LISTED RECORDS:
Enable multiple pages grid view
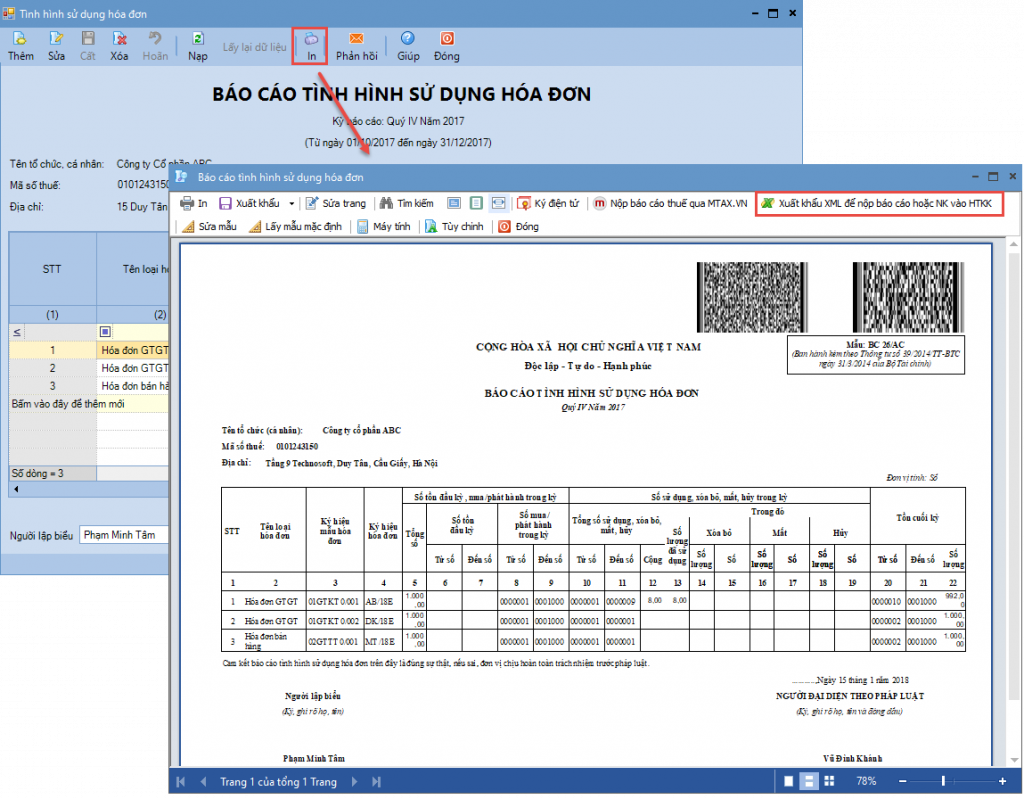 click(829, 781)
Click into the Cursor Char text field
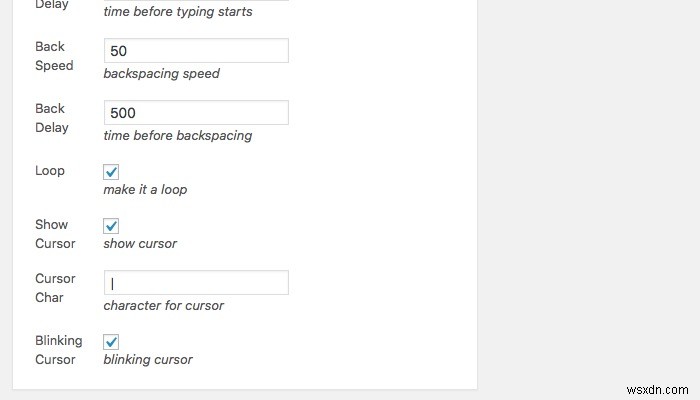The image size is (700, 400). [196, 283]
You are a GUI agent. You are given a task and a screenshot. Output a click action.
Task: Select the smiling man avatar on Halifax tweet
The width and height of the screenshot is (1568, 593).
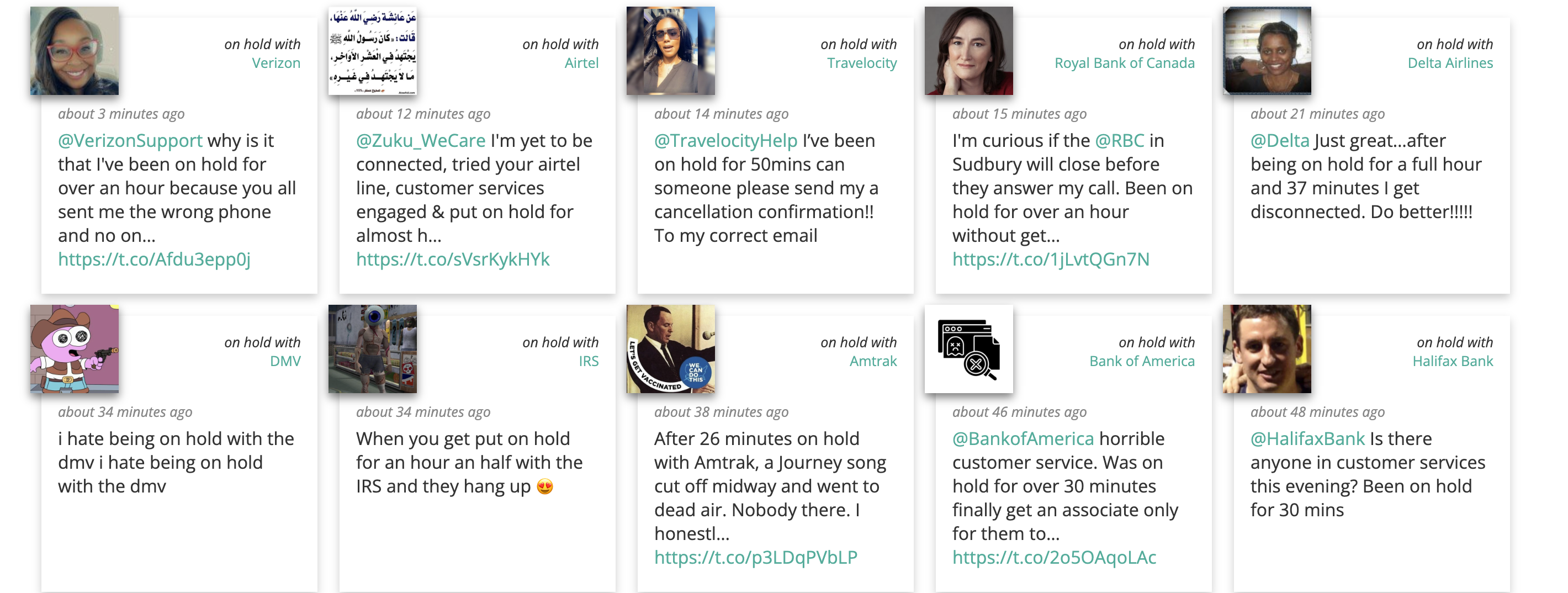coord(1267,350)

THE PROBLEM:
Copy every line of text from the rows above word for word, omitting the pictures.

WORKED ANSWER:
Enable multiple pages grid view
 click(829, 781)
Click into the Cursor Char text field
The image size is (700, 400). [196, 283]
You are a GUI agent. You are given a task and a screenshot. Output a click action.
Task: Select the smiling man avatar on Halifax tweet
The width and height of the screenshot is (1568, 593).
coord(1267,350)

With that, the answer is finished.